From: Charlie Barto <Charles.Barto_at_[hidden]>
Date: Mon, 9 Aug 2021 14:51:35 +0000
It's not just performance (although my point about actually having to look at each byte of the input string is still the case). As far as I can tell the "less than one instruction per byte" vectorized approach described in the linked paper does not tell you _where_ the error occurred, so is not useful if you need to handle valid UTF-8 that follows invalid UTF-8.

In any case my main issue isn't with performance but that _forcing_ validation at program startup makes some perfectly reasonable programs (such as "cp" on windows) impossible to write.

If we offer a "std::arguments" type interface it's probably a good idea to offer both the UTF-8 and WTF-8 interfaces. This is, in fact, exactly what rust does, and I think they got this right. For the validated version they also validate each argument individually, so, for example, your program won't die if it's put in a directory that has bogus UTF-8 in its path (argv[0]).

Charlie.

-----Original Message-----
From: Peter Brett <pbrett_at_[hidden]>
Sent: Monday, August 9, 2021 5:19 AM
To: Charlie Barto <Charles.Barto_at_[hidden]>
Cc: sg16_at_[hidden]
Subject: RE: [SG16] A UTF-8 environment specification; an alternative to assuming UTF-8 based on choice of literal encoding

Hi Charlie,

Now that we have real-world evidence that UTF-8 can be validated in less than one instruction per byte on commodity platforms (and somewhat faster than memcpy()-ing those bytes), when do you think we can stop being so concerned about the performance impact of UTF-8 validation?
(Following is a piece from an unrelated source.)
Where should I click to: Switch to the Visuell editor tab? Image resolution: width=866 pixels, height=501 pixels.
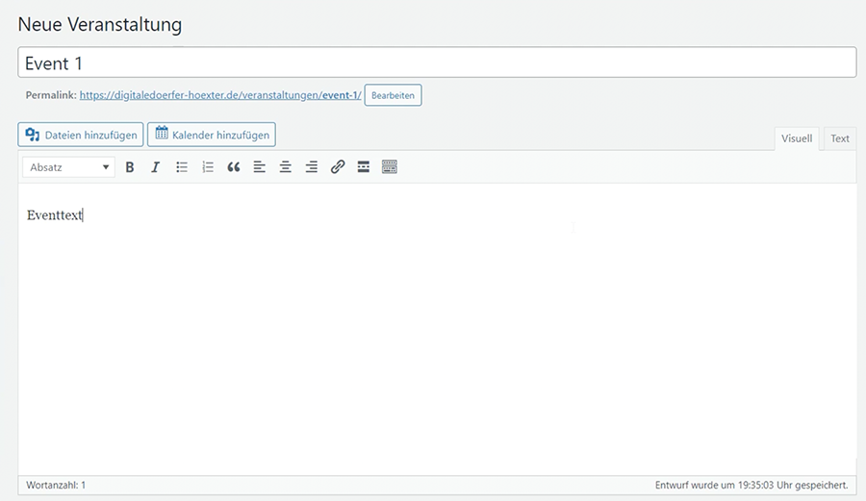click(796, 138)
    Validating UTF-8 in less than one instruction per byte
    J. Keiser and D. Lemire

Best regards,

                  Peter

> -----Original Message-----
> From: SG16 <sg16-bounces_at_[hidden]> On Behalf Of Charlie Barto
> via
> SG16
> Sent: 29 July 2021 23:33
> To: Corentin Jabot <corentinjabot_at_[hidden]>
>
> yes, and in any case if we wanted to ensure the parameters were
> actually
> utf-8 the runtime startup code would have to do that check. If users
> are checking they defer or omit validity checks in some cases. This
> can be important, to check that the string is actually well formed you
> need to _actually look_ at every single byte and then do a sequence of
> probably a few dozen instructions to decide if it's valid. Sometimes
> it's OK to just assume it _is_ valid if you don't do anything that
> actually requires the whole thing be valid. For example you may
> linearly search for delimiters then parse text between them, as long
> as you are careful about validating the text between the delimiters it
> doesn't matter if some other part of the string is bogus, and you
> never have to execute the instructions that would check those other bits of the string.